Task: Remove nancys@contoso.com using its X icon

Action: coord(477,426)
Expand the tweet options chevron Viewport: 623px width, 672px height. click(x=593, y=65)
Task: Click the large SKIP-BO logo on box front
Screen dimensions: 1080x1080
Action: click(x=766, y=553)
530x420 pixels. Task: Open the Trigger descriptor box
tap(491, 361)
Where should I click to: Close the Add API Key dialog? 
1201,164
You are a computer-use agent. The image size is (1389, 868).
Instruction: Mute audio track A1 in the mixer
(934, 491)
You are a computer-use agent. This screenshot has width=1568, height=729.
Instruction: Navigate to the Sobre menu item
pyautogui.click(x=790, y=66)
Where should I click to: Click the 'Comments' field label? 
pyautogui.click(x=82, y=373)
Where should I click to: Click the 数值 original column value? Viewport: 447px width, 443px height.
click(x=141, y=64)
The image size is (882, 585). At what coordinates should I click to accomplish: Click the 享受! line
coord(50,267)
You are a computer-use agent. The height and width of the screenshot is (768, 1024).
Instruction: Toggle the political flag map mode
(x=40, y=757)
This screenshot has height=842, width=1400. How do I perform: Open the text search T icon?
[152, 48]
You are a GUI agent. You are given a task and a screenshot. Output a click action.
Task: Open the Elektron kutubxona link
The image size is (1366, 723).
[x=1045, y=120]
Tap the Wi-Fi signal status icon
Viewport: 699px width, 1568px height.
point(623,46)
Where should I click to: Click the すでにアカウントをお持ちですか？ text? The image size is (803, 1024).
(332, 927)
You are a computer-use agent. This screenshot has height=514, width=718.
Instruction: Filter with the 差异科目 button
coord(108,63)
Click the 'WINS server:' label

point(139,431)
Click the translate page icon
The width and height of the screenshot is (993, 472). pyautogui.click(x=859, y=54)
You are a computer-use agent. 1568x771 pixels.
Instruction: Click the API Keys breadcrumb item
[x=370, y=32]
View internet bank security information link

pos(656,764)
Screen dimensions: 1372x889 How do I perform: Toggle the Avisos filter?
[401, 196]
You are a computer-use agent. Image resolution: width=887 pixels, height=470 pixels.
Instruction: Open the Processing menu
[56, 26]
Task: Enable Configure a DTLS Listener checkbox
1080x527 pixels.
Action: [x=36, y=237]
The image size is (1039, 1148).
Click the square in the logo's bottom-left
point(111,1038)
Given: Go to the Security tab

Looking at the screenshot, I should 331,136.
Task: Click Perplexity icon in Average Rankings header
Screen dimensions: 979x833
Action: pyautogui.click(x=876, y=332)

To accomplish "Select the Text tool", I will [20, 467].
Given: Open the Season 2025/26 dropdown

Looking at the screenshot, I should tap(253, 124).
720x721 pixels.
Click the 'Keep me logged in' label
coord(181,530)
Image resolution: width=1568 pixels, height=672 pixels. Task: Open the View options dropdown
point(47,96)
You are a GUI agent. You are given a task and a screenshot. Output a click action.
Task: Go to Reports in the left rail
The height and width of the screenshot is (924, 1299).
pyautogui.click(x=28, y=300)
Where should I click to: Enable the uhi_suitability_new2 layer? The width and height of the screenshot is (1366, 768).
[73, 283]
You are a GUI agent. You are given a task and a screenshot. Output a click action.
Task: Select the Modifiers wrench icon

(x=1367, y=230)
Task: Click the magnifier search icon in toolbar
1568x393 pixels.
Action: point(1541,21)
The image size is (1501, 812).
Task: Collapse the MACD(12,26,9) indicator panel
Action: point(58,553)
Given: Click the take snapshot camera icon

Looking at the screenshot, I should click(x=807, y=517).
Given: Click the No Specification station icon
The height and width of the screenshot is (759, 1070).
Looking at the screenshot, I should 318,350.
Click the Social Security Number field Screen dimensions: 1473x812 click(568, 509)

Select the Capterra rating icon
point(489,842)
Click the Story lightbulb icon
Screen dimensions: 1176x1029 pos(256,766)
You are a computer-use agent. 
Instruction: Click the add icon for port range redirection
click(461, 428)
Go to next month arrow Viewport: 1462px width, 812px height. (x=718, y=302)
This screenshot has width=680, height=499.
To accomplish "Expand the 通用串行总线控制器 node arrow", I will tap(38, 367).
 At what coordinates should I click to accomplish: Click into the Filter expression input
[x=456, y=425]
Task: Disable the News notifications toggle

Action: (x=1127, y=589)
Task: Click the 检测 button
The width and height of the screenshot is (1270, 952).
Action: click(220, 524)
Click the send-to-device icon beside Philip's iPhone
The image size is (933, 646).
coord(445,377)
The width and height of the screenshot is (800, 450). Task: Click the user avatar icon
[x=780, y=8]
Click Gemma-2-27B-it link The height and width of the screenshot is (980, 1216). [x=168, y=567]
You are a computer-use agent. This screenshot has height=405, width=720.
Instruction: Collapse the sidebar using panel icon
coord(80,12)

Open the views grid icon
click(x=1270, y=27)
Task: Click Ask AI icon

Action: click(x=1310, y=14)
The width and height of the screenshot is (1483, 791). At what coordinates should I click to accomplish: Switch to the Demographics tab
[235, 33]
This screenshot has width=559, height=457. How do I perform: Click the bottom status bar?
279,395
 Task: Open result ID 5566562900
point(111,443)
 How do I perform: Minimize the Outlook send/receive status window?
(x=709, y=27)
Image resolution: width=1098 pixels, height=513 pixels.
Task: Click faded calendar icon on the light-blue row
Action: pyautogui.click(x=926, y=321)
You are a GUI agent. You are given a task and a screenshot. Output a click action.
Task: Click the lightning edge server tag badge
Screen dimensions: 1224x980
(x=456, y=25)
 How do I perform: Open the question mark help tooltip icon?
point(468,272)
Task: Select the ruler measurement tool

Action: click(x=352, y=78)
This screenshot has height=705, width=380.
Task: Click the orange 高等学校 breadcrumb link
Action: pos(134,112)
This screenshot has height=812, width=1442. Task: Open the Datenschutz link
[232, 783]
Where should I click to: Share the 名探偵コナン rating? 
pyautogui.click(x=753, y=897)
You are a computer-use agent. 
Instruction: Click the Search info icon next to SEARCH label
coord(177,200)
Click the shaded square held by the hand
----------
[WHAT IS REQUIRED]
Could you pull out every one of the records above and reproduce each line verbatim?

[EXERCISE OUTPUT]
Task: Remove nancys@contoso.com using its X icon

Action: coord(477,426)
Expand the tweet options chevron Viewport: 623px width, 672px height. click(x=593, y=65)
Task: Click the large SKIP-BO logo on box front
Screen dimensions: 1080x1080
Action: click(x=766, y=553)
530x420 pixels. Task: Open the Trigger descriptor box
tap(491, 361)
Where should I click to: Close the Add API Key dialog? 
1201,164
You are a computer-use agent. The image size is (1389, 868).
Instruction: Mute audio track A1 in the mixer
(934, 491)
You are a computer-use agent. This screenshot has width=1568, height=729.
Instruction: Navigate to the Sobre menu item
pyautogui.click(x=790, y=66)
Where should I click to: Click the 'Comments' field label? 
pyautogui.click(x=82, y=373)
Where should I click to: Click the 数值 original column value? Viewport: 447px width, 443px height.
click(x=141, y=64)
The image size is (882, 585). At what coordinates should I click to accomplish: Click the 享受! line
coord(50,267)
You are a computer-use agent. The height and width of the screenshot is (768, 1024).
Instruction: Toggle the political flag map mode
(x=40, y=757)
This screenshot has height=842, width=1400. How do I perform: Open the text search T icon?
[152, 48]
You are a GUI agent. You are given a task and a screenshot. Output a click action.
Task: Open the Elektron kutubxona link
The image size is (1366, 723).
[x=1045, y=120]
Tap the Wi-Fi signal status icon
Viewport: 699px width, 1568px height.
point(623,46)
Where should I click to: Click the すでにアカウントをお持ちですか？ text? The image size is (803, 1024).
(332, 927)
You are a computer-use agent. This screenshot has height=514, width=718.
Instruction: Filter with the 差异科目 button
coord(108,63)
Click the 'WINS server:' label

point(139,431)
Click the translate page icon
The width and height of the screenshot is (993, 472). pyautogui.click(x=859, y=54)
You are a computer-use agent. 1568x771 pixels.
Instruction: Click the API Keys breadcrumb item
[x=370, y=32]
View internet bank security information link

pos(656,764)
Screen dimensions: 1372x889 How do I perform: Toggle the Avisos filter?
[401, 196]
You are a computer-use agent. Image resolution: width=887 pixels, height=470 pixels.
Instruction: Open the Processing menu
[56, 26]
Task: Enable Configure a DTLS Listener checkbox
1080x527 pixels.
Action: [x=36, y=237]
The image size is (1039, 1148).
Click the square in the logo's bottom-left
point(111,1038)
Given: Go to the Security tab

Looking at the screenshot, I should 331,136.
Task: Click Perplexity icon in Average Rankings header
Screen dimensions: 979x833
Action: pyautogui.click(x=876, y=332)

To accomplish "Select the Text tool", I will [20, 467].
Given: Open the Season 2025/26 dropdown

Looking at the screenshot, I should tap(253, 124).
720x721 pixels.
Click the 'Keep me logged in' label
coord(181,530)
Image resolution: width=1568 pixels, height=672 pixels. Task: Open the View options dropdown
point(47,96)
You are a GUI agent. You are given a task and a screenshot. Output a click action.
Task: Go to Reports in the left rail
The height and width of the screenshot is (924, 1299).
pyautogui.click(x=28, y=300)
Where should I click to: Enable the uhi_suitability_new2 layer? The width and height of the screenshot is (1366, 768).
[73, 283]
You are a GUI agent. You are given a task and a screenshot. Output a click action.
Task: Select the Modifiers wrench icon

(x=1367, y=230)
Task: Click the magnifier search icon in toolbar
1568x393 pixels.
Action: point(1541,21)
The image size is (1501, 812).
Task: Collapse the MACD(12,26,9) indicator panel
Action: point(58,553)
Given: Click the take snapshot camera icon

Looking at the screenshot, I should click(x=807, y=517).
Given: Click the No Specification station icon
The height and width of the screenshot is (759, 1070).
Looking at the screenshot, I should 318,350.
Click the Social Security Number field Screen dimensions: 1473x812 click(568, 509)

Select the Capterra rating icon
point(489,842)
Click the Story lightbulb icon
Screen dimensions: 1176x1029 pos(256,766)
You are a computer-use agent. 
Instruction: Click the add icon for port range redirection
click(461, 428)
Go to next month arrow Viewport: 1462px width, 812px height. (x=718, y=302)
This screenshot has width=680, height=499.
To accomplish "Expand the 通用串行总线控制器 node arrow", I will tap(38, 367).
 At what coordinates should I click to accomplish: Click into the Filter expression input
[x=456, y=425]
Task: Disable the News notifications toggle

Action: (x=1127, y=589)
Task: Click the 检测 button
The width and height of the screenshot is (1270, 952).
Action: click(220, 524)
Click the send-to-device icon beside Philip's iPhone
The image size is (933, 646).
coord(445,377)
The width and height of the screenshot is (800, 450). Task: Click the user avatar icon
[x=780, y=8]
Click Gemma-2-27B-it link The height and width of the screenshot is (980, 1216). [x=168, y=567]
You are a computer-use agent. This screenshot has height=405, width=720.
Instruction: Collapse the sidebar using panel icon
coord(80,12)

Open the views grid icon
click(x=1270, y=27)
Task: Click Ask AI icon

Action: click(x=1310, y=14)
The width and height of the screenshot is (1483, 791). At what coordinates should I click to accomplish: Switch to the Demographics tab
[235, 33]
This screenshot has width=559, height=457. How do I perform: Click the bottom status bar?
279,395
 Task: Open result ID 5566562900
point(111,443)
 How do I perform: Minimize the Outlook send/receive status window?
(x=709, y=27)
Image resolution: width=1098 pixels, height=513 pixels.
Task: Click faded calendar icon on the light-blue row
Action: pyautogui.click(x=926, y=321)
You are a GUI agent. You are given a task and a screenshot. Output a click action.
Task: Click the lightning edge server tag badge
Screen dimensions: 1224x980
(x=456, y=25)
 How do I perform: Open the question mark help tooltip icon?
point(468,272)
Task: Select the ruler measurement tool

Action: click(x=352, y=78)
This screenshot has height=705, width=380.
Task: Click the orange 高等学校 breadcrumb link
Action: pos(134,112)
This screenshot has height=812, width=1442. Task: Open the Datenschutz link
[232, 783]
Where should I click to: Share the 名探偵コナン rating? 
pyautogui.click(x=753, y=897)
You are a computer-use agent. 
Instruction: Click the Search info icon next to SEARCH label
coord(177,200)
Click the shaded square held by the hand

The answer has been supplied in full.